Iqbal Pittalwala , UC Riverside
The absence of teeth, or “edentulism,” has evolved on multiple occasions within vertebrates, including birds, turtles and a few groups of mammals such as anteaters, baleen whales and pangolins. Where early birds are concerned, the fossil record is fragmentary. A question that has intrigued biologists is: Based on this fossil record, were teeth lost in the common ancestor of all living birds or convergently in two or more independent lineages of birds?
A research team led by biologists at the University of California, Riverside and Montclair State University, N.J., has found an answer. Using the degraded remnants of tooth genes in birds to determine when birds lost their teeth, the team reports in the Dec. 12 issue of Science that teeth were lost in the common ancestor of all living birds more than 100 million years ago.

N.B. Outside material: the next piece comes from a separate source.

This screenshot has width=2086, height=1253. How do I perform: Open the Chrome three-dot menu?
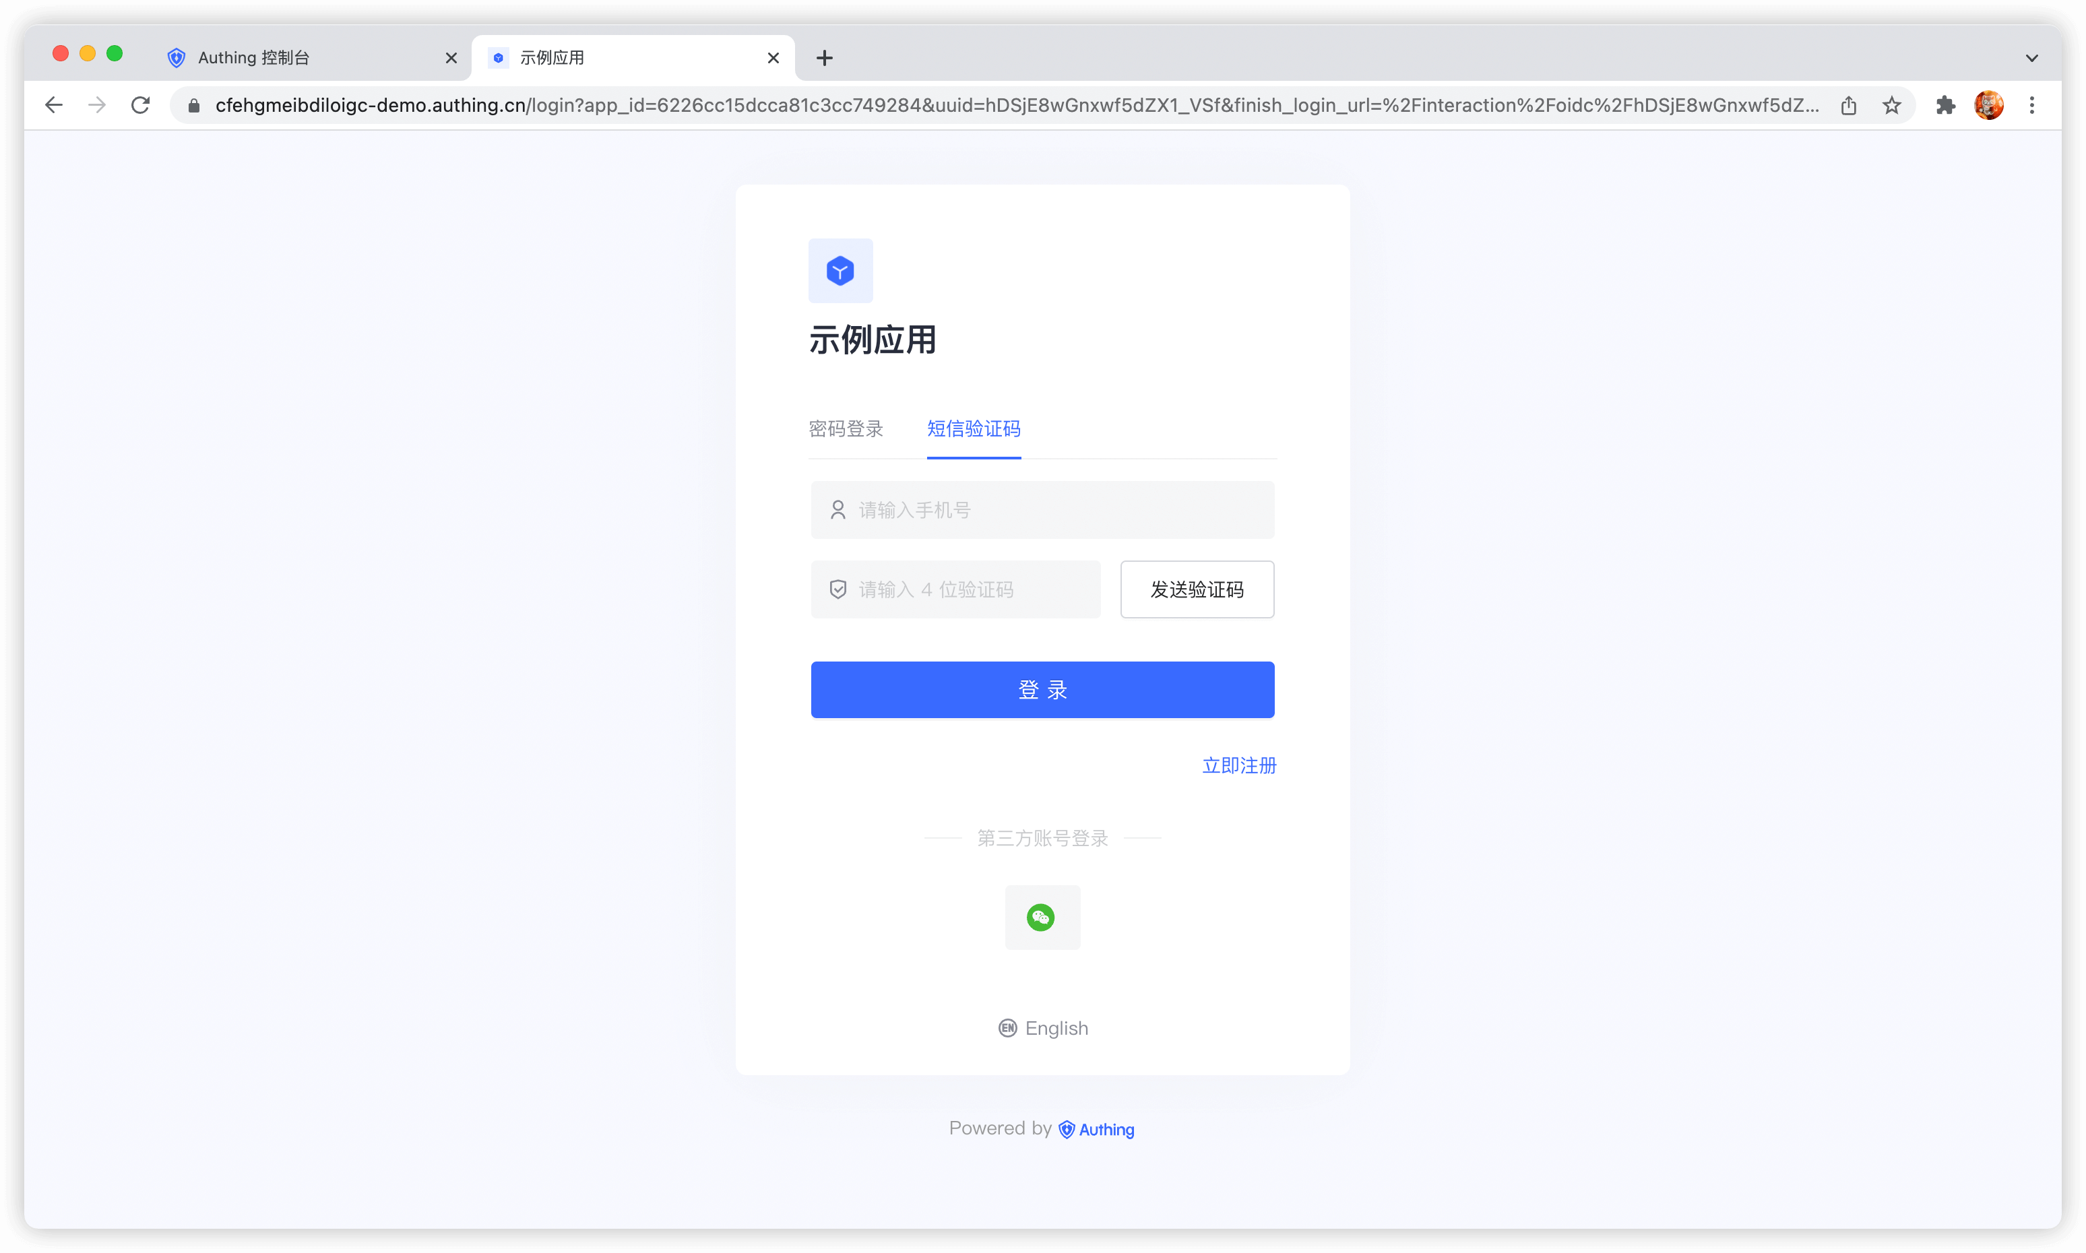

“One of the larger lessons of our finding is that ‘dead genes,’ like the remnants of dead organisms that are preserved in the fossil record, have a story to tell,” said Mark Springer, a professor of biology and one of the lead authors of the study along with Robert Meredith at Montclair State University who was previously a graduate student and postdoctoral researcher in Springer’s laboratory. “DNA from the crypt is a powerful tool for unlocking secrets of evolutionary history.”

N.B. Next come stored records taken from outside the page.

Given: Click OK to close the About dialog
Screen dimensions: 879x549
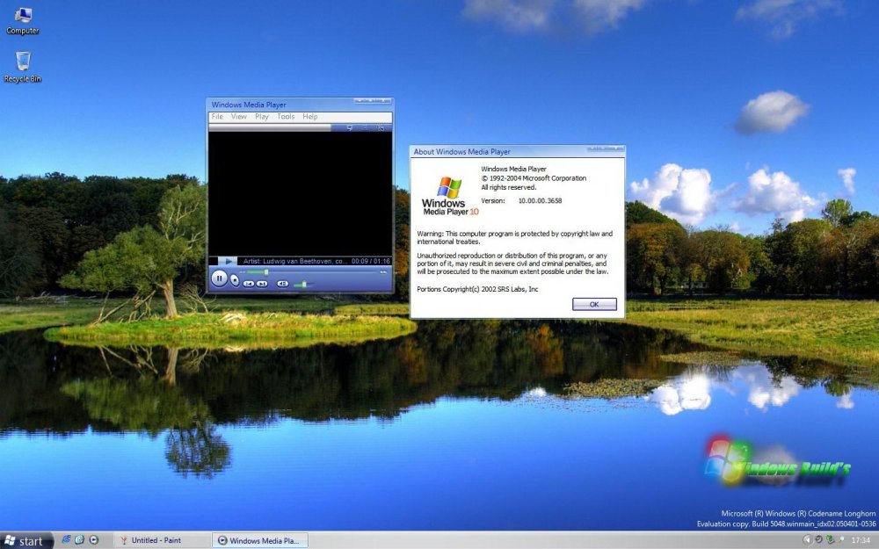Looking at the screenshot, I should click(x=594, y=303).
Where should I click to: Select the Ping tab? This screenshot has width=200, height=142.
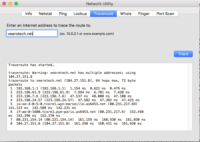point(63,14)
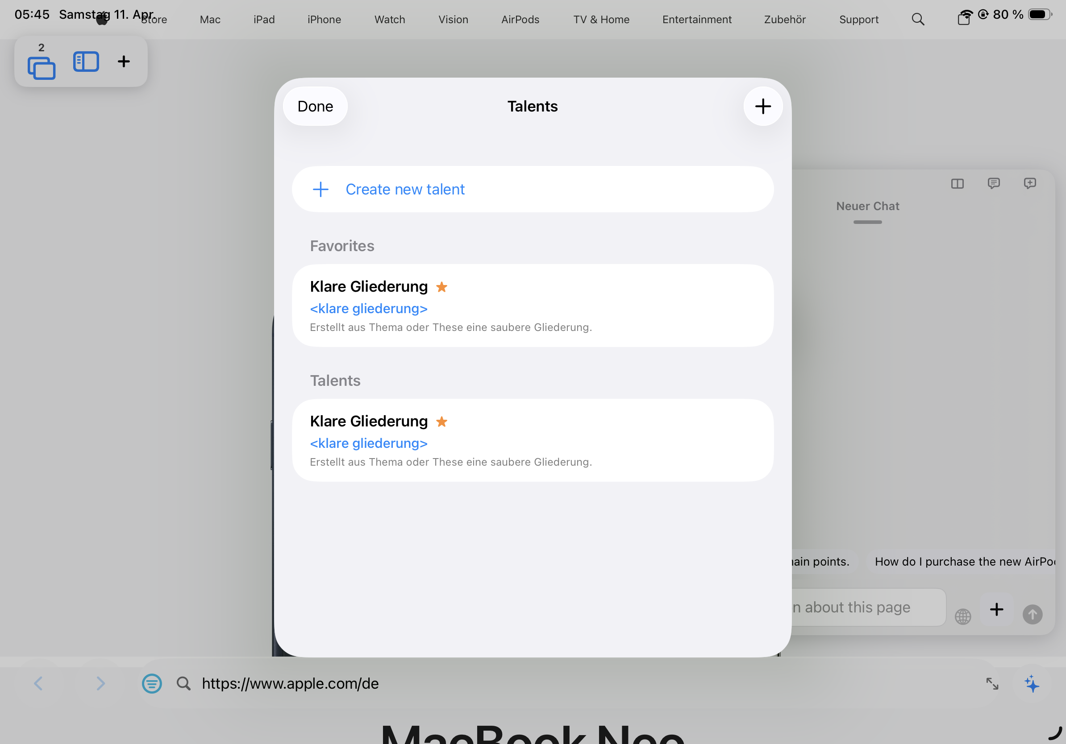Send the message with the arrow-up button
This screenshot has height=744, width=1066.
[x=1033, y=615]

Springer explained that edentulism and the presence of a horny beak are hallmark features of modern birds.
“Ever since the discovery of the fossil bird Archaeopteryx in 1861, it has been clear that living birds are descended from toothed ancestors,” he said. “However, the history of tooth loss in the ancestry of modern birds has remained elusive for more than 150 years.”
All toothless/enamelless vertebrates are descended from an ancestor with enamel-capped teeth. In the case of birds, it is theropod dinosaurs. Modern birds use a horny beak, instead of teeth, and part of their digestive tract to grind up and process food.

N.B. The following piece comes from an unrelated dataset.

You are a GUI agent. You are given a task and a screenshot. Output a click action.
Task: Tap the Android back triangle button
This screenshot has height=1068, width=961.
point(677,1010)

Tooth formation in vertebrates is a complicated process that involves many different genes. Of these genes, six are essential for the proper formation of dentin (DSPP) and enamel (AMTN, AMBN, ENAM, AMELX, MMP20).
The researchers examined these six genes in the genomes of 48 bird species, which represent nearly all living bird orders, for the presence of inactivating mutations that are shared by all 48 birds. The presence of such shared mutations in dentin and enamel-related genes would suggest a single loss of mineralized teeth in the common ancestor of all living birds.
Springer, Meredith, and other members of their team found that the 48 bird species share inactivating mutations in both dentin-related (DSPP) and enamel-related genes (ENAM, AMELX, AMTN, MMP20), indicating that the genetic machinery necessary for tooth formation was lost in the common ancestor of all modern birds.
“The presence of several inactivating mutations that are shared by all 48 bird species suggests that the outer enamel covering of teeth was lost around ~116 million years ago,” Springer said.
On the basis of fossil and molecular evidence, the researchers propose a two-step scenario whereby tooth loss and beak development evolved together in the common ancestor of all modern birds. In the first stage, tooth loss and partial beak development began on the anterior portion of both the upper and lower jaws. The second stage involved concurrent progression of tooth loss and beak development from the anterior portion of both jaws to the back of the rostrum.
“We propose that this progression ultimately resulted in a complete horny beak that effectively replaced the teeth and may have contributed to the diversification of living birds,” Springer said.
The research team also examined the genomes of additional toothless/enamelless vertebrates including three turtles and four mammals (pangolin, aardvark, sloth, and armadillo) for inactivating mutations in the dentin- and enamel-related genes. For comparison, the researchers looked at the genomes of mammalian taxa with enamel-capped teeth.
“All edentulous vertebrate genomes that we examined are characterized by inactivating mutations inDSPP, AMBN, AMELX, AMTN, ENAM, and MMP20, rendering these genes non-functional,” Springer said. “The dentin-related gene DSPP is functional in vertebrates with enamelless teeth — sloth, aardvark, armadillo. All six genes are functional in the American alligator, a representative of Crocodylia, the closest living relatives of birds, and mammalian taxa with enamel capped teeth.”
The research was supported, in part, by a grant to Springer from the National Science Foundation.
Springer and Meredith were joined in the research by Guojie Zhang at China National GeneBank, China; M. Thomas P. Gilbert at the University of Copenhagen Oster Voldgade, Denmark; and Erich D. Jarvis at Duke University Medical Center, N.C.
All the scientists are coauthors with several others, including UC Riverside biologist John Gatesy, on a second paper in the same issue of Science. This paper employs the same 48 bird genomes to ask the question: “What makes a bird a bird?”
“The new bird genomes represent a major advance given that only a handful of bird genomes — zebra finch, turkey, chicken and duck — were previously available,” Springer said.